From the line with "Open the #MadeForTrade" through the line with "Open the 查看(V) menu", repeat the entries verbatim, both end lines included, and add nothing.

───── Material for this exercise ─────

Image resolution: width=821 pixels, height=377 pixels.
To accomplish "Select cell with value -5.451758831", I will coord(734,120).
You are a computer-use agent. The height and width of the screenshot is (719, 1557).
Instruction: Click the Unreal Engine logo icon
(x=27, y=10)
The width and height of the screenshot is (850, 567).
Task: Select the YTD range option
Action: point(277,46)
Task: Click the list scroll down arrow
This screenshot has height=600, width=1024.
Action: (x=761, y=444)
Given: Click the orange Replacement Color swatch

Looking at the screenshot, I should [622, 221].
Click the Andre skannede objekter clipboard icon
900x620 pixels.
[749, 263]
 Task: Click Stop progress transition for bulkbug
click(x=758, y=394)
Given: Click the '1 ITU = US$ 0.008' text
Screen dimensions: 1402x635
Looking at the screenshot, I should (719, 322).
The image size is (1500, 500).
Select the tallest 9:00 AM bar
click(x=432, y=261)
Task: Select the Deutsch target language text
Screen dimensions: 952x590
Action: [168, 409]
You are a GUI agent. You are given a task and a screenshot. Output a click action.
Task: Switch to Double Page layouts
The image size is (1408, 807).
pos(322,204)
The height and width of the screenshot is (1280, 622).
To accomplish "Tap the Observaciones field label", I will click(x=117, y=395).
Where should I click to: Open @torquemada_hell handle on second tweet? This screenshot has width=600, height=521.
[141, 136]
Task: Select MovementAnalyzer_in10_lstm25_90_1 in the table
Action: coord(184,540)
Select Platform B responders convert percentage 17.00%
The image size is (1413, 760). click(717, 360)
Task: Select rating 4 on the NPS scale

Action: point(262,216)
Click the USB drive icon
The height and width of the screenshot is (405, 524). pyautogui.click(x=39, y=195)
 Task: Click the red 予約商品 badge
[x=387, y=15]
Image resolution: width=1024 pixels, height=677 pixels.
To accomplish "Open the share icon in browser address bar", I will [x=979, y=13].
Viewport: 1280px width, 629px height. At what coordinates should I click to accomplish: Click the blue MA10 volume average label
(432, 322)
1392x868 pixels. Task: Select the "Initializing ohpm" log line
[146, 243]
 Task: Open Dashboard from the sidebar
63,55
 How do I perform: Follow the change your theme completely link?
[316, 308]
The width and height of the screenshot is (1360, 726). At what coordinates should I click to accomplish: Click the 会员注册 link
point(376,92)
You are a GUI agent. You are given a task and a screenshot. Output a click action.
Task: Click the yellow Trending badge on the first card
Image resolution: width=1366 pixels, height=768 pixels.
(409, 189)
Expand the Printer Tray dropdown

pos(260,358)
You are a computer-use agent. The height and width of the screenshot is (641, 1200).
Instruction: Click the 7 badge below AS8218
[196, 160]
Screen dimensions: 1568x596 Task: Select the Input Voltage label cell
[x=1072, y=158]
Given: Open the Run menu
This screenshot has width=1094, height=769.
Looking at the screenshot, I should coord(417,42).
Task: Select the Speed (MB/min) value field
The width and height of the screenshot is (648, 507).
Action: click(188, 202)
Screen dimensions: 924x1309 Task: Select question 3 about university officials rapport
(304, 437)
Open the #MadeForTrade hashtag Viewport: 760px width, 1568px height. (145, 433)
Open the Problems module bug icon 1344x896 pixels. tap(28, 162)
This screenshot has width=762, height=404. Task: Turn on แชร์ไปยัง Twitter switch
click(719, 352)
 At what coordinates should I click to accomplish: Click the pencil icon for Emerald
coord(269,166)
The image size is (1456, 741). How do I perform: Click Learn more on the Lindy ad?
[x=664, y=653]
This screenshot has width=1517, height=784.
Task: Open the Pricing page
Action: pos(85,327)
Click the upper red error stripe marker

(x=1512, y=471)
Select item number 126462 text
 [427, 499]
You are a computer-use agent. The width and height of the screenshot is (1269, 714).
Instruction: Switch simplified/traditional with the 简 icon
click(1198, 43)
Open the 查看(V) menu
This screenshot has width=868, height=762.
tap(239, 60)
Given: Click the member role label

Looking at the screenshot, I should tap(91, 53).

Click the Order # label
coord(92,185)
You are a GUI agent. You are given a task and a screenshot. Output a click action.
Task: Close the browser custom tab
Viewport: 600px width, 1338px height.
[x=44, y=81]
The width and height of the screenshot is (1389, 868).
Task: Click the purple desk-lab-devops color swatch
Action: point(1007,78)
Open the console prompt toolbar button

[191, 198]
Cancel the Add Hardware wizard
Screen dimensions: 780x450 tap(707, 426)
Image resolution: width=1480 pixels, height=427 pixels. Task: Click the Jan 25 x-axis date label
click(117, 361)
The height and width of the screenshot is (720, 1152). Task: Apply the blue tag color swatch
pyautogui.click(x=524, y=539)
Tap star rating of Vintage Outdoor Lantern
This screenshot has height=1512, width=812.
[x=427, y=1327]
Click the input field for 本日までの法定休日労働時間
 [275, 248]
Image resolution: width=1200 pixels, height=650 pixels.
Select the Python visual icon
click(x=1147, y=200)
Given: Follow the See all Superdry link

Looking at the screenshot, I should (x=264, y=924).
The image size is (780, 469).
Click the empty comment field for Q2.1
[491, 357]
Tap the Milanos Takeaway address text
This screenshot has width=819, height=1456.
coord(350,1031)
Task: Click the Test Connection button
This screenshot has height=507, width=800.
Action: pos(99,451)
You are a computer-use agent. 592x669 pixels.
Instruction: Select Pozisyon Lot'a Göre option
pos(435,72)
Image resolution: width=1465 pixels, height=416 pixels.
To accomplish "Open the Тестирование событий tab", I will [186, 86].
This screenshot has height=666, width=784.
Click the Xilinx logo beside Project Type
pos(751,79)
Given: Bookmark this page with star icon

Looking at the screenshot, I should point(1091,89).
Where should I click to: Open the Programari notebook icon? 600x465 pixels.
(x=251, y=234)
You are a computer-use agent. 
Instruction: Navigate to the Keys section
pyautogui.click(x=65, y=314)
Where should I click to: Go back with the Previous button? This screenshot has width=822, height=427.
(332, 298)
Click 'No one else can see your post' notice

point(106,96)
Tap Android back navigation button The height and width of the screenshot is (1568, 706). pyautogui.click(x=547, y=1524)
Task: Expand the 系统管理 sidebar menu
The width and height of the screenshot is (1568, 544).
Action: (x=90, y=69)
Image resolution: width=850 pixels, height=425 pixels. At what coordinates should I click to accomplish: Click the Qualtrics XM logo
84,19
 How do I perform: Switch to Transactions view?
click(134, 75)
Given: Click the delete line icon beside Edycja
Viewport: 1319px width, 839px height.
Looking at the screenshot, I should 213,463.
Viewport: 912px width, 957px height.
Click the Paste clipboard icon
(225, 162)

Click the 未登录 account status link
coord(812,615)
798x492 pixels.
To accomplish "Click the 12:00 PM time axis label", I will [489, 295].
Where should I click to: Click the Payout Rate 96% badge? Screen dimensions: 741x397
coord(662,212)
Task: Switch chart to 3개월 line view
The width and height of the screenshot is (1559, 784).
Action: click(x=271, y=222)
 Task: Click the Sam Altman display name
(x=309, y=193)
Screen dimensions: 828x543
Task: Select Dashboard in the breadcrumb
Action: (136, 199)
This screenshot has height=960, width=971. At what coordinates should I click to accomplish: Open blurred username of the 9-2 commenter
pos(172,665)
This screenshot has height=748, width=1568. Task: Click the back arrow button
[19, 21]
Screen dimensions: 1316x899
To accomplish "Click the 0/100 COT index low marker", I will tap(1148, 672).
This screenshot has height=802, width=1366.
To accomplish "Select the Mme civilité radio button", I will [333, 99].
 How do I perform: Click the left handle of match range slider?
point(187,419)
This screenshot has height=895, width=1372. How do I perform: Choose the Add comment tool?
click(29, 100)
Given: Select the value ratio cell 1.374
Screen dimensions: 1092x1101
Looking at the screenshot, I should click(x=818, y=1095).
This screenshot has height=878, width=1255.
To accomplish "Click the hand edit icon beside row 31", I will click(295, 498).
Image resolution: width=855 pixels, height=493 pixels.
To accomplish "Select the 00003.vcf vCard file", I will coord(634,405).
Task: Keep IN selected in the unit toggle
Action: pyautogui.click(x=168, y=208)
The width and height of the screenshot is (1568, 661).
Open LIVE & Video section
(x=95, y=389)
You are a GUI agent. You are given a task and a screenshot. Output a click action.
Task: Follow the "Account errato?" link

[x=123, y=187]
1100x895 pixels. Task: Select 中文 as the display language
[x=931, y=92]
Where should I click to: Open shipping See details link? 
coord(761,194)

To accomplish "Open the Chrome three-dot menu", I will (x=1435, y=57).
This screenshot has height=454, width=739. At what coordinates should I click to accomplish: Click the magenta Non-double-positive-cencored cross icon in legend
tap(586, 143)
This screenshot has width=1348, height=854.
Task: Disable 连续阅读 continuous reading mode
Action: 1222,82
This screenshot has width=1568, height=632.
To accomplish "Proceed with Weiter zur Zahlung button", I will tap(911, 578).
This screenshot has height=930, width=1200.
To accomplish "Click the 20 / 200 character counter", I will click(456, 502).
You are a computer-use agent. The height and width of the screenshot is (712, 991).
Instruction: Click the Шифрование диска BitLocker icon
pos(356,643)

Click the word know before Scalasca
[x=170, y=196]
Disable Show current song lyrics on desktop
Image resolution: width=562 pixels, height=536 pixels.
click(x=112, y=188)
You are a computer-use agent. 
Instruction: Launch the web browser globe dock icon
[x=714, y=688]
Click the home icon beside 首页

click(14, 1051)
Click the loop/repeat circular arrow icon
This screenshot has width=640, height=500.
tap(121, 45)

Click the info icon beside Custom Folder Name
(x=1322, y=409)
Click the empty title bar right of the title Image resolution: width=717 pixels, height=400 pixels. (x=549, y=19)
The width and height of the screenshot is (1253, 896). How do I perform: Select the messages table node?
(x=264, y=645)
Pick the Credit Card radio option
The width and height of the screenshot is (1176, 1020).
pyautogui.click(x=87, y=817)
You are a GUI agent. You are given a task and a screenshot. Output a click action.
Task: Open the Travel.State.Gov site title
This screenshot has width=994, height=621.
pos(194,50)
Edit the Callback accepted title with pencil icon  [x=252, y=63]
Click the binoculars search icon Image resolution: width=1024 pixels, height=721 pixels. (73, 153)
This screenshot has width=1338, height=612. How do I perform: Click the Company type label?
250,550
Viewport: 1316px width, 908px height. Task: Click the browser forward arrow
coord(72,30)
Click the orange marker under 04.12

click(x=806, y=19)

─────

Written answer
Open the #MadeForTrade hashtag Viewport: 760px width, 1568px height. (145, 433)
Open the Problems module bug icon 1344x896 pixels. tap(28, 162)
This screenshot has width=762, height=404. Task: Turn on แชร์ไปยัง Twitter switch
click(719, 352)
 At what coordinates should I click to accomplish: Click the pencil icon for Emerald
coord(269,166)
The image size is (1456, 741). How do I perform: Click Learn more on the Lindy ad?
[x=664, y=653]
This screenshot has width=1517, height=784.
Task: Open the Pricing page
Action: pos(85,327)
Click the upper red error stripe marker

(x=1512, y=471)
Select item number 126462 text
 [427, 499]
You are a computer-use agent. The width and height of the screenshot is (1269, 714).
Instruction: Switch simplified/traditional with the 简 icon
click(1198, 43)
Open the 查看(V) menu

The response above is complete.